Bugün bile, dört duvar inşa eden kişinin adı, binanın en azından kenarlarına iliştirilirken piramitlerde bir şey bulunmaz. Piramitin taş duvarları arasında görünürde ne bir heykel, ne bir büst ve ne bir yazı vardır. Günümüzde piramit içindeki odalara kral odası, kraliçe odası diye isim verilmesi tamamen tahminden ileri gelmektedir. Böyle olduğuna dair en ufak bir iz yoktur.

Keops’un piramit inşa ettirdiği iddiası iki kaynağa dayanmaktadır. Birincisi tarihçi Herodot’tur. Herodot, piramit yapımcısının ismini Keops olarak vermiştir. Keops, Mısırca Khufu kelimesinin yunancasıdır. Sicilyalı Diodoros’un yazılarında ise bu firavunun adı Kemnis’dir.

İkinci iddia ise, piramidin yük azaltma odalarından birinde yer alan bir kelimelik yazıttır.

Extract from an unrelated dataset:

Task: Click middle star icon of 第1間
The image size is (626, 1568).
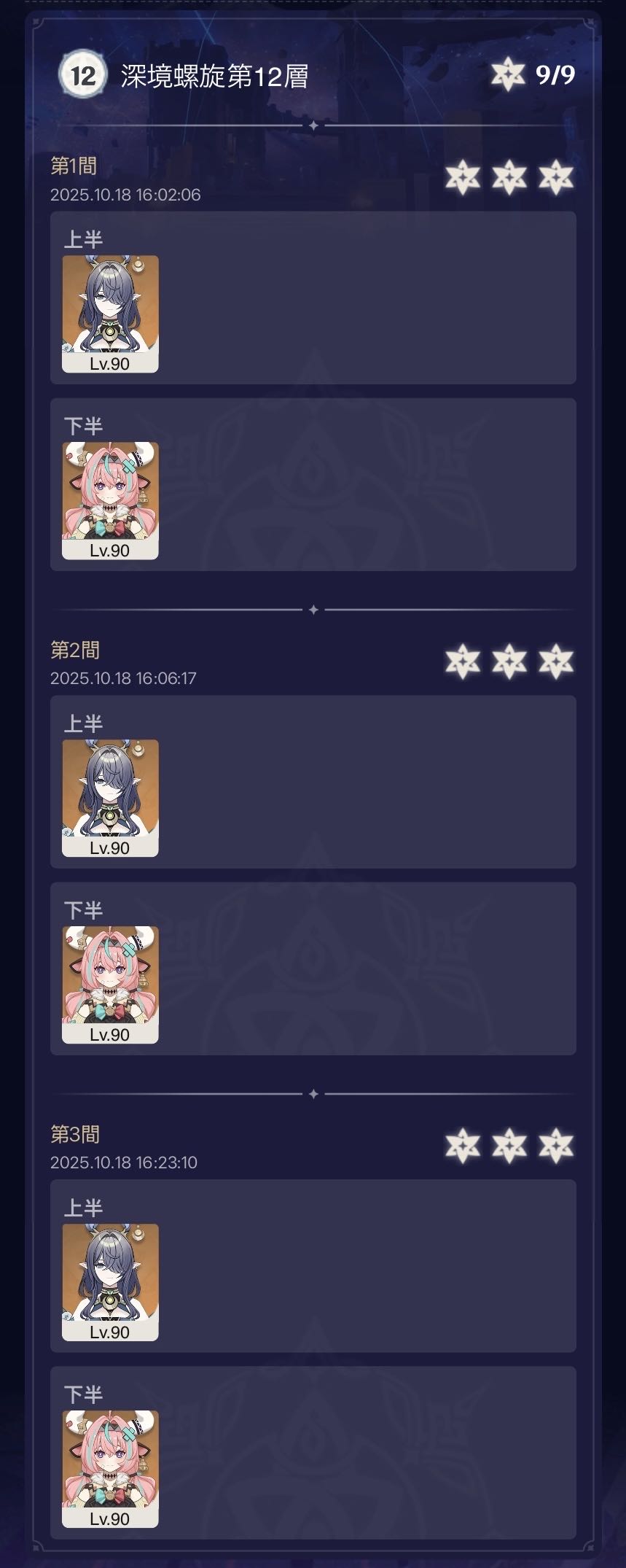Action: tap(509, 177)
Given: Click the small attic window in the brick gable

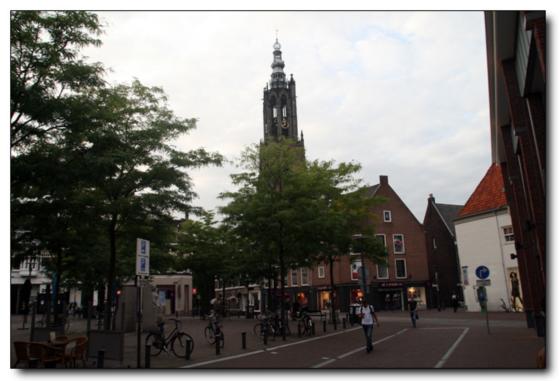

Piramitin diğer taraflarında bununla ilgili tek yazı olmamasına rağmen, gözlerden ırak bu odada duvara yazılmış “Khufu” ismi, piramidin yapımcısı olarak kabul görmüştür.

Arkeolojide bilim adamları bir şey keşfettiklerinde teşhis koymak için acele etmezler. Zira bulunan en ufak bir bulgu bile daha önce yazılan dünya tarihlerini ve kronolojileri allak bullak edebilir. Bu nedenle buldukları veriyi kuvvetlendirici başka belgeler ararlar. Oysa burada durum tam tersine olmuş ve bütün dünyaya piramidin yapımcısı olarak Keops’un ismi duyurulmuştu.

Antik Doğu Dilleri uzmanlarından Mısır asıllı Amerikalı oryantalist Zekeriya Sitchin “The Stairway to Heaven” isimli kitabının XIII. bölümünde yazılanlardan şunu anlıyoruz:

İngiliz Hassa subaylarından Howard Vyse, 29 Aralık 1835’te Mısır’a geldiğinde; piramitlerin sakladığı sırlar kendisini büyüler. Fakat meşhur olmak için de eline tarihi bir fırsatın geçtiğini bilir. Buradaki arkeolojik çalışmalara katılır. Vyse’nin başını çektiği bir arkeolojik çalışmada piramidin içerisindeki sözkonusu “K-hu-f-u” yazısı görülür. Böylece bütün dünya bunu öğrenir. Howard da amacına kavuşarak meşhur olur.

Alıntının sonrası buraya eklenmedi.